Ever since 1963, when Charles Hinkley and a group of Tri-Town businessmen came up with the idea for what we know today as the General Clinton Canoe Regatta, people lined the shores of the Susquehanna to watch the canoeists as they made their 70-mile trek from Cooperstown to Bainbridge.
While there were only 45 entries in that 1963 race, those numbers had grown to more than 500 by 1970. There was no really good place to watch or celebrate as the canoeists crossed the finish line, but that finally changed in the early 1970s with the establishment of General Clinton Park in Bainbridge.
At a special meeting held on Jan. 10, 1972, the Bainbridge Chamber of Commerce voted almost unanimously for the acquisition of a 45-acre tract of land along the Susquehanna, due to become General Clinton Park.
Clifford Wade headed a subscription committee, with a responsibility of raising $39,000 to purchase the land.
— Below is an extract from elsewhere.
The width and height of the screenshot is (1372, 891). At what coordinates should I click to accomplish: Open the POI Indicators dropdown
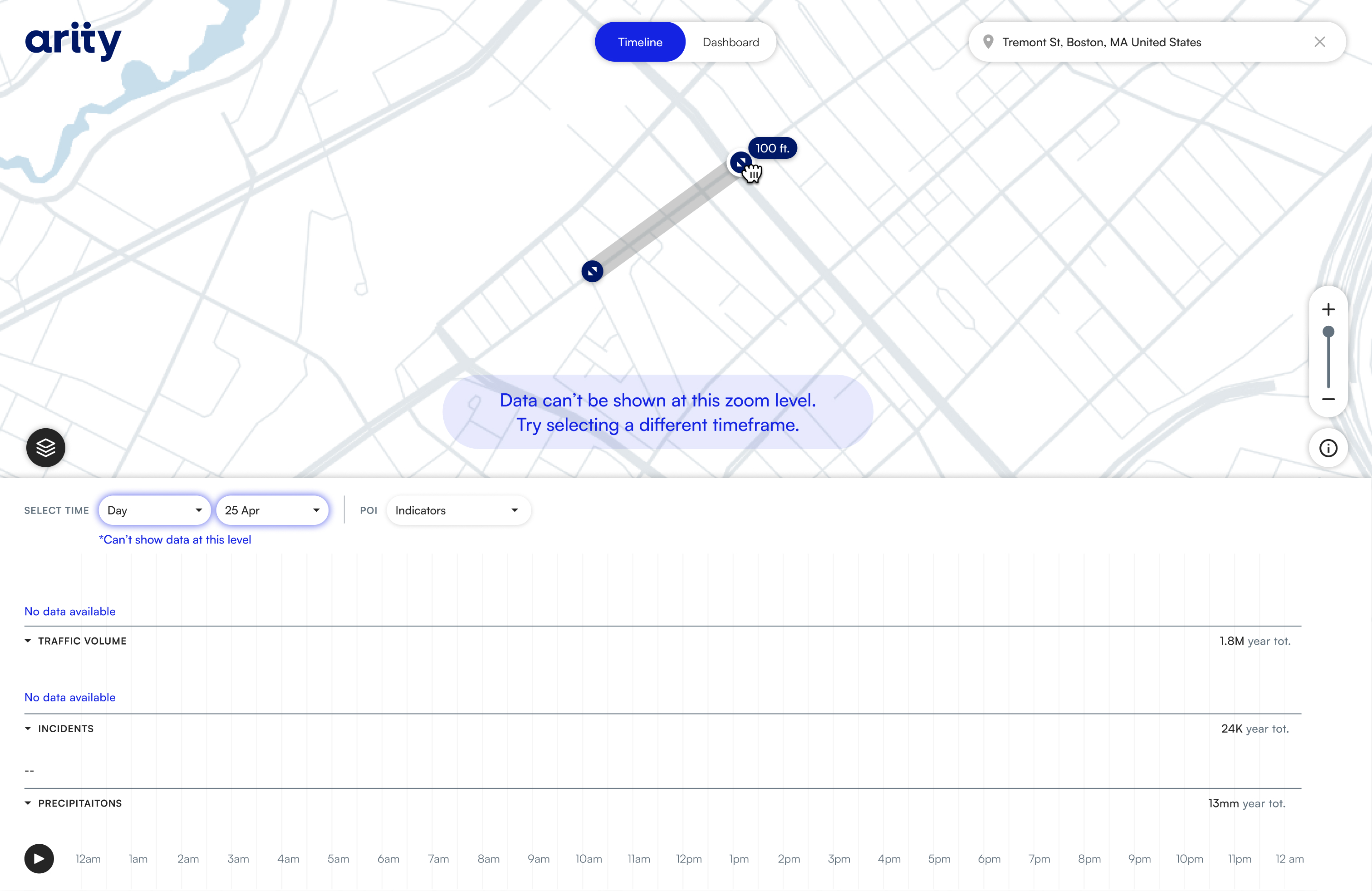click(458, 510)
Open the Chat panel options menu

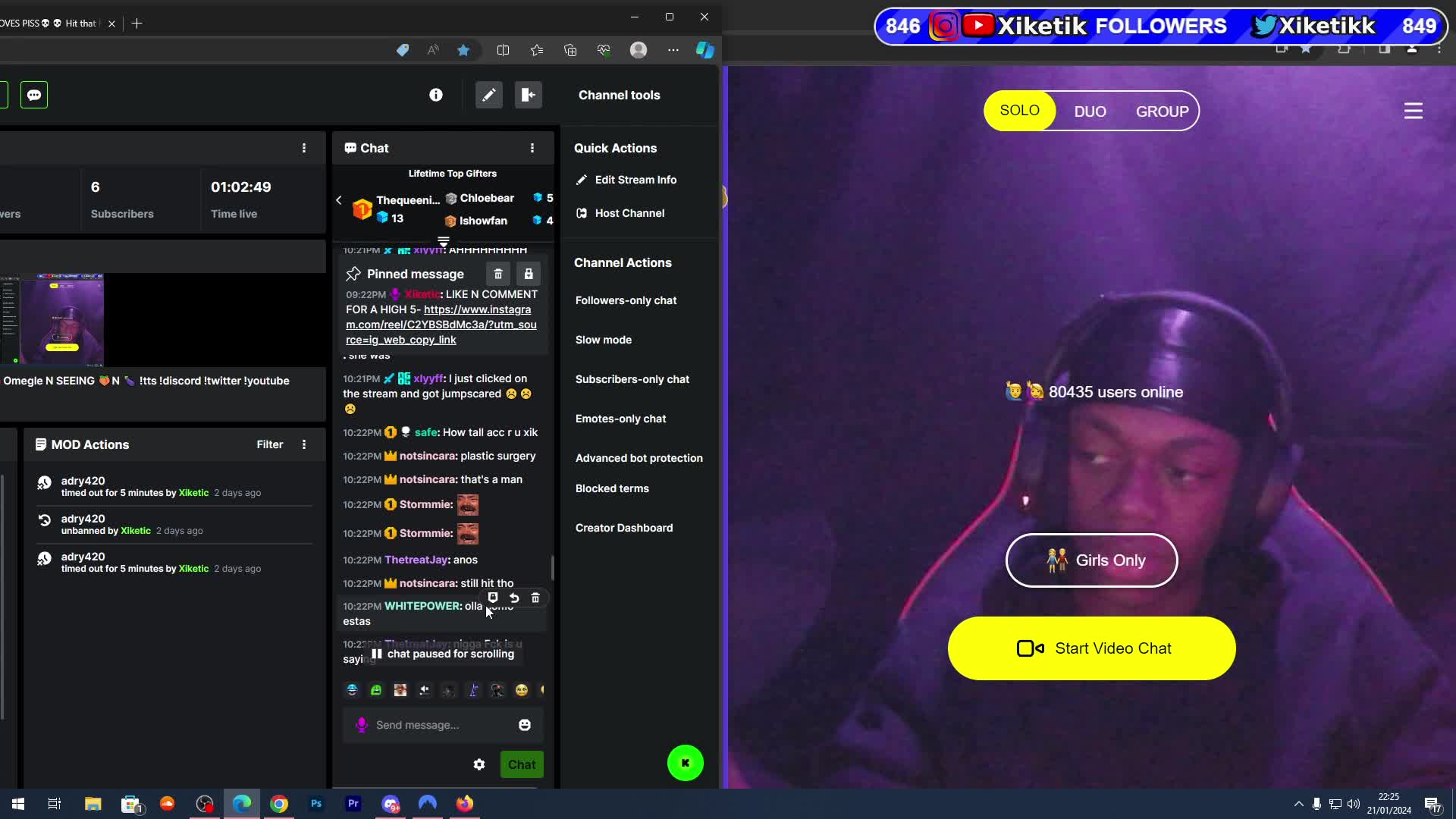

The total cost of the land was $45,000, and the General Clinton Canoe Regatta committee already had some revenue generated from previous races.
The effort to make this land a park had begun the year before, as the Chamber had invested $4,000 in capital improvements to the land, including roads, grading, temporary restrooms and a refreshment stand.
With the start of the 1972 fundraising campaign, Harold Doyle, owner of the property, donated $500. Other major kickoff contributors came from Charles H. Eldred & Co., Demeree Chevrolet and James Mirabito and Sons.
The campaign wasn’t simply made by flat or anonymous donations, it became a loan process. Money would be paid back to bond holders each year on profits made at the annual regatta. Demand notes were issued to subscribers by Bert Bridge, treasurer, when they stopped by the Bainbridge office of the National Bank and Trust Co. Interest-free loans could be of any denomination.
The Tri-Town News kept a close watch on the total and listed new subscribers almost weekly. By Feb. 9 the campaign had reached its quarter mark, with the half-way point by Feb. 23.